Materials and Methods

Plant Materials

Octoploid triticale line MK19-2 was obtained by crosses between common wheat T. aestivum L. ‘Mianyang11’ (genome AABBDD) and rye S. cereale L. ‘Kustro’ (genome RR). The parental wheat and rye plants were maintained by strict selfing. Some BC2F3, BC2F4 and BC2F5 seeds were obtained by the controlled backcrossing of MK19-2 with ‘Mianyang11’ followed by self-fertilization.

Cytological Techniques and in situ Hybridization

FISH and GISH were used to analyze the mitotic metaphase cells of BC2F3, BC2F4, BC2F5 and control ‘Mianyang11’. The genomic DNA of rye ‘Kustro’, the Aegilops tauschii clone pAs1 and the rye clone pSc119.2 were used as probes.
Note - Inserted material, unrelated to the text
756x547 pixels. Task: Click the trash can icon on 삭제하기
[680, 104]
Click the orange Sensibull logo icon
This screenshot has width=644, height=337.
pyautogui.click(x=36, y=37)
The genomic DNA of rye ‘Kustro’ and the repetitive sequences pAs1 were labeled with Texas Red-5-dUTP (Invitrogen). The repetitive sequences pSc119.2 was labeled with Alexa Fluor-488-5-dUTP (Invitrogen). The chromosome spreads of materials were prepared through the methods described by Han et al. [36]. Probe labeling and in situ hybridization were also operated according to Han et al. [36]. Images were taken using an epifluorescence Olympus BX51 microscope equipped with a cooled charge-coupled device camera operated with HCIMAGE Live software (version 2.0.1.5) and processed with photoshop CS 3.0. For each of the materials used in this study, two root tips were used and at least 40 cells were observed.